In the meantime, New France and its Indigenous allies continued raiding British settlements. On 28 November 1745, 600 French troops and Indigenous warriors raided the town of Saratoga, New York, burning it and killing or capturing over 100 of its residents. The raid had its desired effect and sent waves of panic throughout the frontier settlements of New York and New England; the British colonists abandoned every town north of Albany, New York, to avoid falling victim to future raids.

In June 1746, Sir William Johnson, an Irish-born liaison between New York and the Iroquois Confederacy, approached the Iroquois to convince them to join the war against the French. The Iroquois had previously formed an alliance with the English in New York, a pact known as the Covenant Chain, but were now resistant to Johnson's attempts to invoke it. At the end of King William's War (1688 to 1697), the English had signed a separate peace with the French and had essentially abandoned the Iroquois to keep fighting by themselves. Feeling betrayed, most of the Iroquois now remained skeptical of trusting the English. Johnson managed to convince the Mohawks, the most Anglophile of the Six Nations, to join him, but the others remained uncommitted and sat out the war.

After d'Anville's failed expedition, fighting in North America was mainly relegated to small skirmishes and retaliatory raids. Then, in October 1748, the great European powers signed the Treaty of Aix-la-Chapelle, ending the War of the Austrian Succession and all its related conflicts. The treaty stipulated that Britain had to give Louisbourg back to France in exchange for the city of Madras in India. The New Englanders were incensed by this. After all, they had captured Louisbourg with their own sweat and blood and saw no reason why it should be returned to the French. The British Crown was not unsympathetic to the New Englanders' plight, however, and paid Massachusetts £180,000 for its troubles.

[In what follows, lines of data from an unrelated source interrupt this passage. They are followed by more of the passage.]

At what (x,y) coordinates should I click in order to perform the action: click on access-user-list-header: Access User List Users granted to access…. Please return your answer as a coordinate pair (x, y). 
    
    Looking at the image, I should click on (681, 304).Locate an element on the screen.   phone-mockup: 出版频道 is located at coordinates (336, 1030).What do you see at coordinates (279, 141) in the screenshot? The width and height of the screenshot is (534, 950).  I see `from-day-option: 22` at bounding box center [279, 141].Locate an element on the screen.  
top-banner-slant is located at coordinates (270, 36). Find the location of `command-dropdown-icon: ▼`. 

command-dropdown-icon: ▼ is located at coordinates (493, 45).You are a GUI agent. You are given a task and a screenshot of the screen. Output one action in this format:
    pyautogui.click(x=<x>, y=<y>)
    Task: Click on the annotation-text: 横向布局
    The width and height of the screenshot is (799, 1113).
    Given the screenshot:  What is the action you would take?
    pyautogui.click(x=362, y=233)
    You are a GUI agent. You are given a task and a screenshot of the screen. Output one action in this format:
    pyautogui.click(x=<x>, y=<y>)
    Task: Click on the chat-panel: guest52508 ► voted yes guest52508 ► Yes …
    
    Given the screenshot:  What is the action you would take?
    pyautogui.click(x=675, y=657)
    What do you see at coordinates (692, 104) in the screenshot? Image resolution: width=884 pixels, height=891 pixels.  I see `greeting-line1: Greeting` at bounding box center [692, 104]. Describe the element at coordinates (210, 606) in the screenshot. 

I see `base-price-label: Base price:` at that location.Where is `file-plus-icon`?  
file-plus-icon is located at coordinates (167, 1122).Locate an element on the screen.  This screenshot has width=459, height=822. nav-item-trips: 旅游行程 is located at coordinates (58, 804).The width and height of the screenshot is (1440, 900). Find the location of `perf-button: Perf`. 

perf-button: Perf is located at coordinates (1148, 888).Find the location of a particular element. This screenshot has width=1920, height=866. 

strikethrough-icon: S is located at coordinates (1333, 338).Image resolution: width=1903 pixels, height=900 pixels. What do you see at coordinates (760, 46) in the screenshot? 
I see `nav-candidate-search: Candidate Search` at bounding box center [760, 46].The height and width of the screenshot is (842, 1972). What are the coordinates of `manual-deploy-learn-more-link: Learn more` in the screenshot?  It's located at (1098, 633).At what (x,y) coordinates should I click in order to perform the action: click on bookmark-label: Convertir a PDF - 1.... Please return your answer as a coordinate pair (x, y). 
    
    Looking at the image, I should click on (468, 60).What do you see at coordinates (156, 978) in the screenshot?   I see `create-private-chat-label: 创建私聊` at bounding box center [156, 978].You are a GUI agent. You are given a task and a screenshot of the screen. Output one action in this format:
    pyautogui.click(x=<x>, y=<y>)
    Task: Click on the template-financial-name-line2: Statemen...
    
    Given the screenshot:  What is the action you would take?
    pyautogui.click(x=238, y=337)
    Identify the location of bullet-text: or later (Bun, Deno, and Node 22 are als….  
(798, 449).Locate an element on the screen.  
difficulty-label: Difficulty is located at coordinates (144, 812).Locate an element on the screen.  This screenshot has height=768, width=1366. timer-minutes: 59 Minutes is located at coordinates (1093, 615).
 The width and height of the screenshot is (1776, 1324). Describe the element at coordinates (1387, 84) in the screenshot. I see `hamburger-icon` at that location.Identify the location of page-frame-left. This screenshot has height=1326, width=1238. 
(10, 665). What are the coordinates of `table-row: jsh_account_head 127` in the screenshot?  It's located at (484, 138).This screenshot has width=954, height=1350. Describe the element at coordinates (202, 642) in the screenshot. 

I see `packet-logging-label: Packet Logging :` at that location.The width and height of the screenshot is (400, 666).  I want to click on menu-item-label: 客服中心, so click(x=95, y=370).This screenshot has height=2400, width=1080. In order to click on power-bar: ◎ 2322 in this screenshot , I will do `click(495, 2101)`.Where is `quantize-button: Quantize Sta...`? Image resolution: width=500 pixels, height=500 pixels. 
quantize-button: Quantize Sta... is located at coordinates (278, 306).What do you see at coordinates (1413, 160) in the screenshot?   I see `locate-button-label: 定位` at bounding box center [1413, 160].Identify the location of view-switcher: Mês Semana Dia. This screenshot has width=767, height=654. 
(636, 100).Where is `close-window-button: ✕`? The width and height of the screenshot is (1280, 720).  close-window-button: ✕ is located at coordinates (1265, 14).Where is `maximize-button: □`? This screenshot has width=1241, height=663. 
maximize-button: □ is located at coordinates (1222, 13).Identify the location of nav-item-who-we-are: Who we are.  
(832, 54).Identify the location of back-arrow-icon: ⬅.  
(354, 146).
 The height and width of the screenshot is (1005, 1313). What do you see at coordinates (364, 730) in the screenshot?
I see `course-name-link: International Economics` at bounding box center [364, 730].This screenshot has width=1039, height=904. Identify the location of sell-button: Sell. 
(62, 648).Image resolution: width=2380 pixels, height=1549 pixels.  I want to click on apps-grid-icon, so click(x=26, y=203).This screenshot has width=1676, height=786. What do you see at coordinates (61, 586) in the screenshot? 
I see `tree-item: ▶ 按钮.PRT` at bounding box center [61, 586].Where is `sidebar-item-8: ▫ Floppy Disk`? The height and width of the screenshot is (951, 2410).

The war had certainly taken its toll on the colonies – by some estimates, Massachusetts had lost 8% of its male population of fighting age – but the feeling that it had all been for nothing caused resentment to simmer between the British and French colonists. These tensions would boil over one final time in the last great struggle between Britain and France over control of North America: the French and Indian War.